Toutefois, aussi évidents que soient tous ces avantages, la diplomatie russe s'engage sur le terrain instable du Proche-Orient qui regorge de surprises désagréables, d'intrigues et d'hypocrisies, où une parole prononcée ou une signature ne garantissent pas forcément l'application d'un accord. La Russie, qui manque encore de force et d'autorité, saura-t-elle tirer son épingle de ce jeu extrêmement compliqué? Elle risque de ternir son image de marque, mais aussi de subir des pertes économiques et politiques.

Les premières pertes sont déjà là. Si elle a gagné dans ses relations avec la Palestine, elle a perdu autant dans ses relations avec Israël. Pour régler le problème du Proche-Orient, il lui faudra s'ingénier à passer entre Charybde et Scylla en évitant les échecs et en gagnant la confiance des deux camps.

Deuxième échec, celui des négociations avec l'Iran.
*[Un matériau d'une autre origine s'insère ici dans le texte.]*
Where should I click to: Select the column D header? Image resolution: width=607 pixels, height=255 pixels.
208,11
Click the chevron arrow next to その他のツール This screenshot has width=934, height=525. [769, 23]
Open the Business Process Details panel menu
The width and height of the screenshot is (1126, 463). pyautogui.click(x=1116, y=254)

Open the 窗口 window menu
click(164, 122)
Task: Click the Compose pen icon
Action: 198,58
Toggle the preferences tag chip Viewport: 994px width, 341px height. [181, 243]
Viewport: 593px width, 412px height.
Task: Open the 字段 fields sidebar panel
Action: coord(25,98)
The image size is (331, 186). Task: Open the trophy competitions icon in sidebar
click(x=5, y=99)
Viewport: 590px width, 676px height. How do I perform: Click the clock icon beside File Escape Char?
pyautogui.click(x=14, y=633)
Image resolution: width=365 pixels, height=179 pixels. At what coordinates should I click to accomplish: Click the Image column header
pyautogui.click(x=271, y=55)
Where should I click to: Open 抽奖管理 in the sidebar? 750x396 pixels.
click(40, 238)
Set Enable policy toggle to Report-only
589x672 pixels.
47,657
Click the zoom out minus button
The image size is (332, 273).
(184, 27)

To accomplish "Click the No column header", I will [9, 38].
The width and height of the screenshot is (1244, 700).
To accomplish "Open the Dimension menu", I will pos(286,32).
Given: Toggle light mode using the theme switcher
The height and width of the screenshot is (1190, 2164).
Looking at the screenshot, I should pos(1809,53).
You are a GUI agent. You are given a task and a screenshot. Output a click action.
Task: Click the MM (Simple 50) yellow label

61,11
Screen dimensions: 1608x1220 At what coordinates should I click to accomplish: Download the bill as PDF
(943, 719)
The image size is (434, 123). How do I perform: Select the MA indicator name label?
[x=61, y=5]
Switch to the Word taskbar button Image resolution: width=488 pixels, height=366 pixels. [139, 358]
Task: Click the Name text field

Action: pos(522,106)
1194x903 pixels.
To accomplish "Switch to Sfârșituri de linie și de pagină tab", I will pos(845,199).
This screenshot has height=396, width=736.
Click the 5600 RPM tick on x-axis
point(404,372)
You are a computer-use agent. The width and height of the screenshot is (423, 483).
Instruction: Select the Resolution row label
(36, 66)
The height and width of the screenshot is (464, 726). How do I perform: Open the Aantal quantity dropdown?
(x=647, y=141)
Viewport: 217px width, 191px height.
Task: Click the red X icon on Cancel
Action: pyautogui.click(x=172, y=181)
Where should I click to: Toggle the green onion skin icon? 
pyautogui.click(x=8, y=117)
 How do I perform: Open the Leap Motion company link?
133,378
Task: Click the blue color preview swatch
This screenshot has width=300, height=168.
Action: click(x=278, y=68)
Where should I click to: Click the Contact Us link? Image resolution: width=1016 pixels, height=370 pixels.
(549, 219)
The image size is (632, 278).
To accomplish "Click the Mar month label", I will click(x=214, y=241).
Quand un médiateur n'est pas à la hauteur de sa tâche, il perd inévitablement de son poids politique.

Troisième perte importante: si auparavant la Russie pouvait à juste titre reprocher aux Occidentaux leur double langage amoral consistant à diviser les terroristes en "bons" et "méchants", elle aura désormais toutes les peines du monde à convaincre l'opinion publique, après la visite du Hamas à Moscou, aussi nobles et pragmatiques que soient ses intentions, que son image de marque diffère moralement de celle des Etats-Unis ou de la Grande-Bretagne. Ainsi, un ténor de l'opposition israélienne s'interrogeait, non sans méchanceté, sur ce que ferait Moscou si Israël invitait chez lui des terroristes tchétchènes. Quoi qu'il en soit, serrer la main à des représentants du mouvement islamiste dont le fondateur, le cheikh Yassine, avait appelé à tuer tous les juifs et à libérer la Palestine "de la mer au fleuve" (de la Méditerranée au Jourdain), semble être une affaire on ne peut plus délicate.

Bref, Moscou revient en grande pompe sur l'échiquier politique international. En principe, cela est plutôt bien. Seulement ici, comme dans le sport professionnel, il faut s'attendre à tout, aussi bien à la gloire et qu'aux tomates pourries.